Something unusual has turned up in the central atrium of the Putney Exchange this week. In the centre by Costa and Waitrose, a small rural dwelling has been built. Corrugated iron walls, tropical plants, a working hand pump marked “PUMP WATER HERE”, a wall of children’s photograph cards, and a booth offering a virtual reality tour of somewhere far from SW15.
It belongs to World Vision, the Christian child sponsorship charity. This week, one corner of the Putney Exchange has become an invitation to sponsor a child for £1 a day.

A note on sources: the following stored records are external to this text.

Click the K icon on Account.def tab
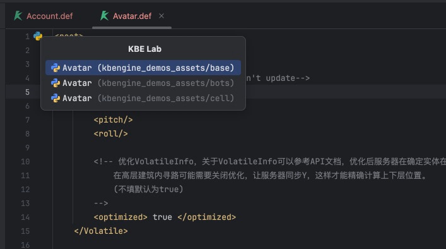Screen dimensions: 446x249 (x=18, y=16)
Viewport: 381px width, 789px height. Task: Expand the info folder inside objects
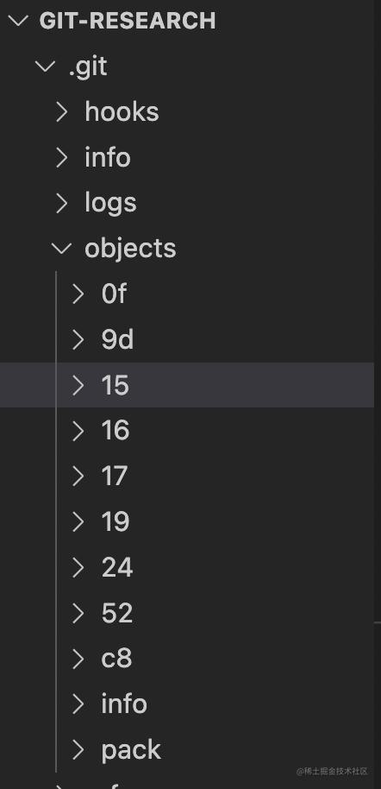[78, 704]
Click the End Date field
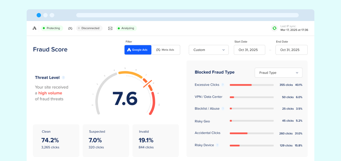Viewport: 341px width, 161px height. pyautogui.click(x=291, y=50)
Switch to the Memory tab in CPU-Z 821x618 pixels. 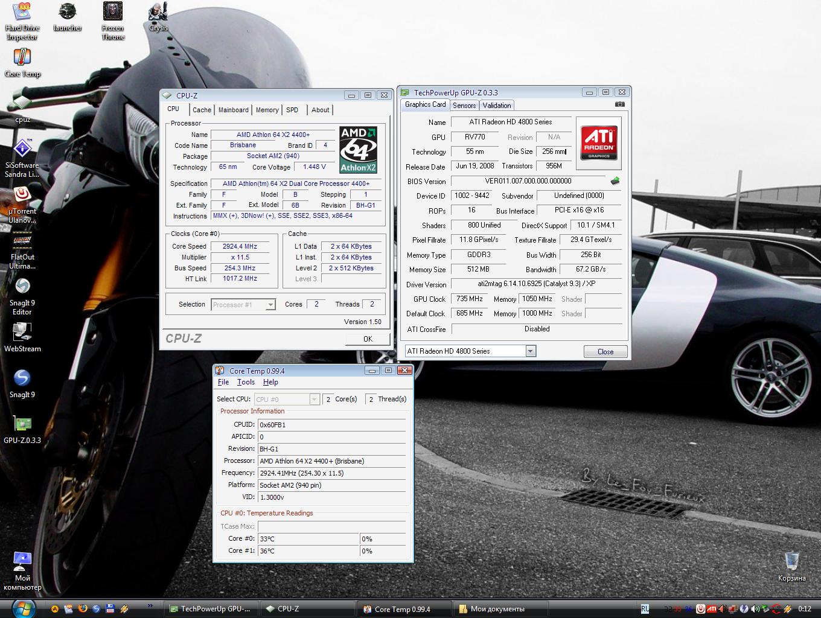(267, 110)
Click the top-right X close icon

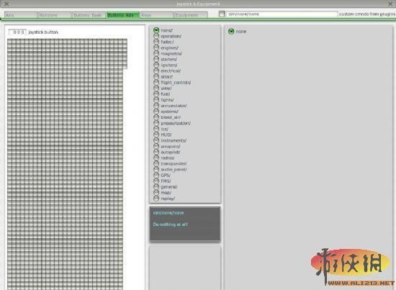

Aaron, the World Vision fundraiser on the stand, explains the model. The charity works only in rural areas, focusing on food, water, healthcare, education, child protection, and helping families earn their own income. A £30 monthly sponsorship goes to one named child and, he says, benefits roughly four others as the village’s resources improve. “Technically five children are benefitting… for £30 a month,” he says. “A meal if we went to, I don’t know, Nando’s.”
The example on the stand is Isaeta. World Vision met her in Sierra Leone when she was eight, turning nine. She was at risk of being married off to a man of 40 and was walking 30 to 45 minutes each way for water. A sponsor in the UK, a Mrs Morgan whose name Aaron has permission to use, began funding her. A clean water pump was installed in her village, which also serves the one next door. Isaeta is now around 13, in school, and wants to be a doctor. Mrs Morgan has flown out to meet her.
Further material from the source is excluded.